In the situations a revolution comes to exist, it is because life for everyone is already getting much, much worse with little prospect of anything being better. Nobody starts a revolution for funsies, so you're supposing a false dichotomy where the choice is between "plunge into hell for no reason" or "continue living a great life", when in fact the latter is not an option at all.
Some folks want to hasten "a revolution" because (a) they think it's going to happen 'eventually' anyway so might as well get it over with, and (b) they think they can come out 'on top' and set up the new system the way they want it (because the current Enlightenment-based system(s) suck in their opinion):
well some folks are doing that all the time, but only sometimes does it take. what's the difference between one time and another?

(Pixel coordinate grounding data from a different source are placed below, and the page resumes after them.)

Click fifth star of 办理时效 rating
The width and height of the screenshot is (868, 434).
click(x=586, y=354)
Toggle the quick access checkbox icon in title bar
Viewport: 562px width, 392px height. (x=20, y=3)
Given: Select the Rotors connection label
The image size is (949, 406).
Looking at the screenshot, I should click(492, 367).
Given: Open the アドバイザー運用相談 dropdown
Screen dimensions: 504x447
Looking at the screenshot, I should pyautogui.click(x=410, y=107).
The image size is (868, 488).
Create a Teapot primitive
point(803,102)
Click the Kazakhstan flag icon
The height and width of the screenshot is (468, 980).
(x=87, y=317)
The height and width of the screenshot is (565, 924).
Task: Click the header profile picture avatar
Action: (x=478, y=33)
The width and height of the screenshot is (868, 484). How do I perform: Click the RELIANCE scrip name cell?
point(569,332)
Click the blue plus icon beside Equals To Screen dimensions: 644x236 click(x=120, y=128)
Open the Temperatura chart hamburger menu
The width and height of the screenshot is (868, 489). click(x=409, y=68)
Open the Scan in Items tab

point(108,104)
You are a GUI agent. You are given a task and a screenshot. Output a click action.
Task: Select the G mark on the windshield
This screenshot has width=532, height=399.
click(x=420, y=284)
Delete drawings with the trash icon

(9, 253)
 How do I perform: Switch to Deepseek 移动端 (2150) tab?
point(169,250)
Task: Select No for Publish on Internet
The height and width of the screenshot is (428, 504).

They definitely do, see the 1900s.
I think modern day Americans do not understand how bad war is because they’ve been engaged in it for nearly 30 years continuously without directly feeling the consequences.
Maybe not “for fun” but largely for justifications that pale in comparison to the suffering they unleashed.
Americans ready to go to war because eggs and gas are too expensive, or their trans teen’s top surgery was delayed, might be making similar mistakes. But Americans are good at making mistakes, perhaps supernaturally gifted.
This is in poor taste given there is a bill right now being debated that bans the exact surgery you’re mocking. It also bans trans Americans from participating in gendered sports. You should find a better example.
My point wasn't to suggest the options were "hell for no reason" or "continue to live a great life" so to speak, but that the probability of "life gets better" as an outcome is one of the least likely. The most likely outcomes, certainly in a single lifetime, are death, destruction, food shortages, roving gangs of gunmen, religious theocracies, dictatorships, and more.
The US for example is in no position or need of a "revolution". Reform, sure. Most revolutionaries are just in it for their own power grab, at your expense.
They do when they're convinced it's a walk in the park.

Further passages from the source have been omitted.